Las marchas pacíficas que elevan las voces de inconformidad de amplios sectores tienen legitimidad jurídica y social, y no son solo necesarias sino convenientes y pertinentes para hacer llamados de atención a las fuerzas políticas gobernantes, y también de oposición, sobre la realidad que se está viviendo en este momento histórico por una sociedad ya cansada de no ser escuchada, de promesas reiteradamente incumplidas, de cambios anunciados que se quedan escritos en el papel, de transformaciones anheladas que no llegan, de corrupción rampante y sonante, y de que quiénes tienen la solución en sus manos hagan todo diferente para que las cosas sigan igual.
De ahí, que el estigma que se le quiere imputar a la protesta pública sea un servicio a los intereses oscuros que se cuelan en los movimientos sociales que utilizan un medio de presión justo para pedir, en altavoz, respuestas a los reclamos de una juventud que cree en el cambio del statu quo, en la esperanza de un futuro mejor, en una mayor conciencia social, ambiental, política, económica. Pero también es el grito de otras generaciones que han venido alimentando una rabia contenida por una historia de olvidos y deudas sociales no pagadas de parte de los líderes de turno parapetados en el poder, la indiferencia, la negligencia y la indolencia.

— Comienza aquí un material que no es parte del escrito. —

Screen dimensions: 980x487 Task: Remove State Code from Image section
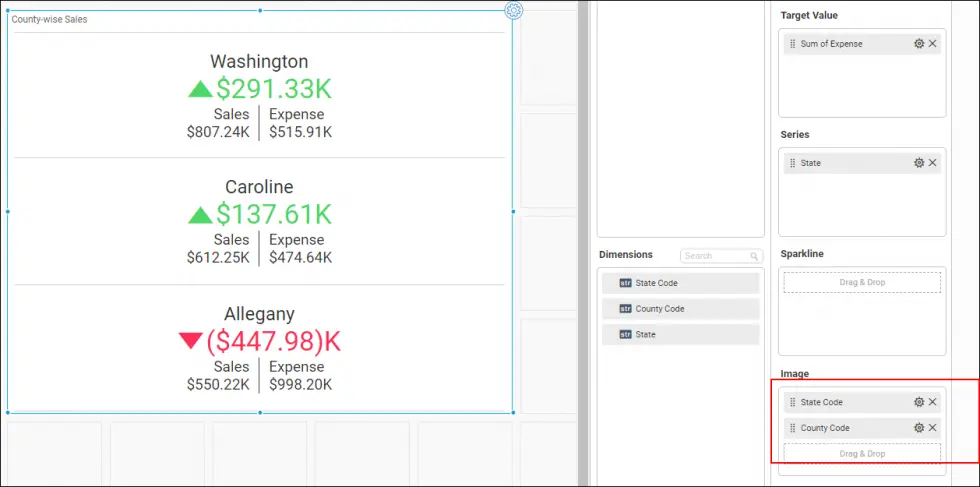[933, 402]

No obstante, el conglomerado que sale a marchar, mirado con desconfianza y reticencia, se expresa a través de la música, de las expresiones artísticas y de las paradas culturales, para demostrar que hay otras maneras de reclamar ajenas a las que utilizan los violentos, que aprovechan el anonimato del movimiento popular, para desestabilizar el orden institucional en procura de lograr sus oscuros intereses, y que deben ser identificados, controlados y aprehendidos por la fuerza pública sin extender, de manera indiscriminada, las medidas represivas a todos los participantes de las marchas y si, en cambio, las medidas defensivas en pro de estos.

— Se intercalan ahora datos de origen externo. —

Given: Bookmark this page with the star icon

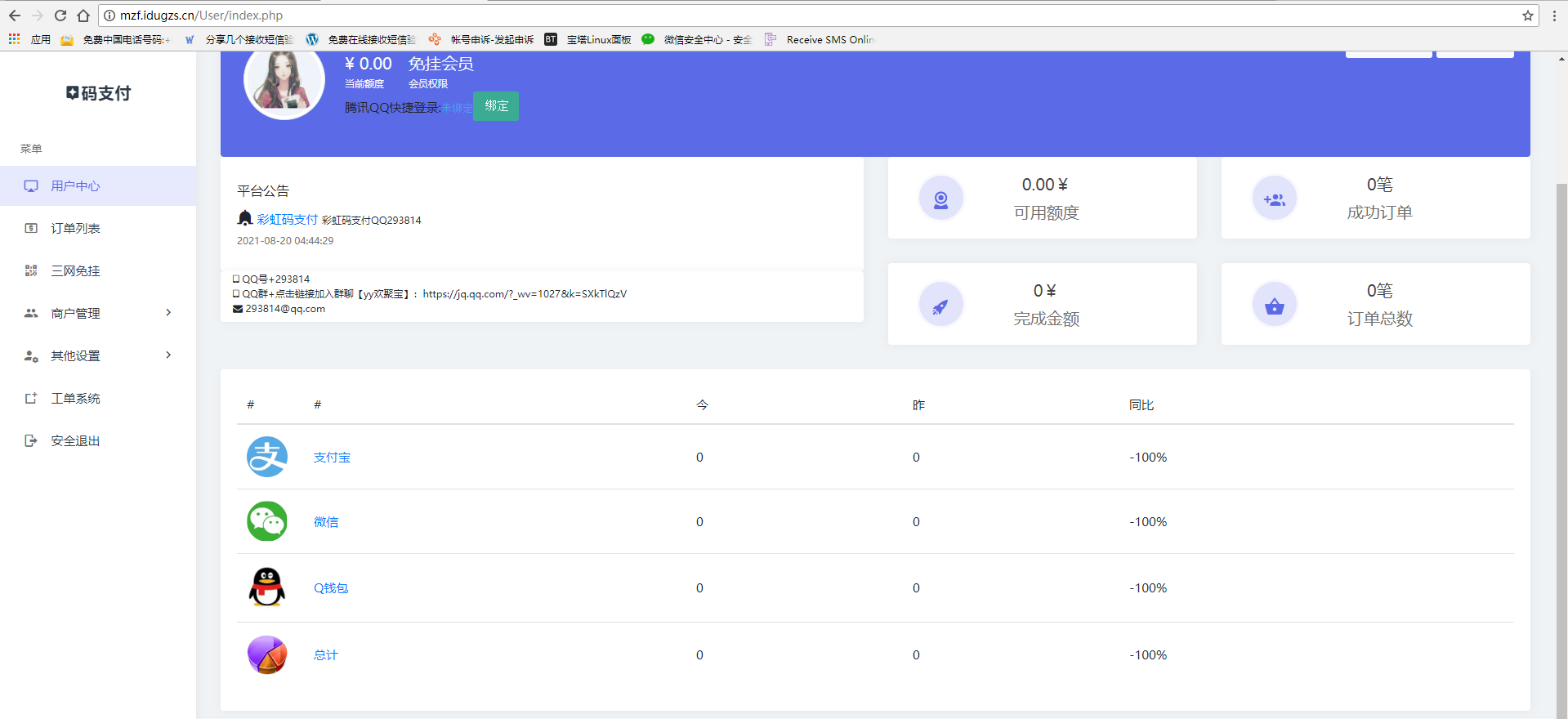Looking at the screenshot, I should pos(1527,16).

No es estigmatizando la protesta social como se arregla el estado de cosas inconstitucionales y sociales, la marginación, la discriminación, la pobreza, la falta de oportunidades. La desesperanza lleva de manera inexorable a la violencia como última ratio al agotar todos los mecanismos del conducto regular para hacer reclamaciones ante las autoridades que según la misma Carta Magna “están instituidas para proteger a todas las personas residentes en Colombia, en su vida, honra, bienes, creencias, y demás derechos y libertades, y para asegurar el cumplimiento de los deberes sociales del Estado y de los particulares.”(art. 2); y así poder cumplir con uno de los fines del Estado, cual es, “facilitar la participación de todos en las decisiones que los afectan y en la vida económica, política, administrativa y cultural de la Nación.” (art. 2).

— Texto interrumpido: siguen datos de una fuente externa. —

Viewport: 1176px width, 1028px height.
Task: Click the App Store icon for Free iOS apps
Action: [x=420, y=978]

El diálogo directo y respetuoso, en igualdad de condiciones de las partes, y las propuestas claras y asertivas como resultado de un verdadero ejercicio de acercamiento son un principio de solución, pero no son suficientes para encontrarle una salida a las necesidades sentidas y que claman con urgencia voluntad política de todos los involucrados, prontitud, realización y eficacia. De esta manera la crisis actual se convierte en una oportunidad de oro para una nueva etapa de esperanza, de sueños y propósitos realizables en un país sediento de oportunidades, de paz, de armonía social y de prosperidad para todos los colombianos sin distinción de raza, credo, edad, género, orientación sexual, grado de escolaridad, condición social o económica, y en el que la protesta social pacífica sea un instrumento que avive las fuerzas necesarias para lograrlo.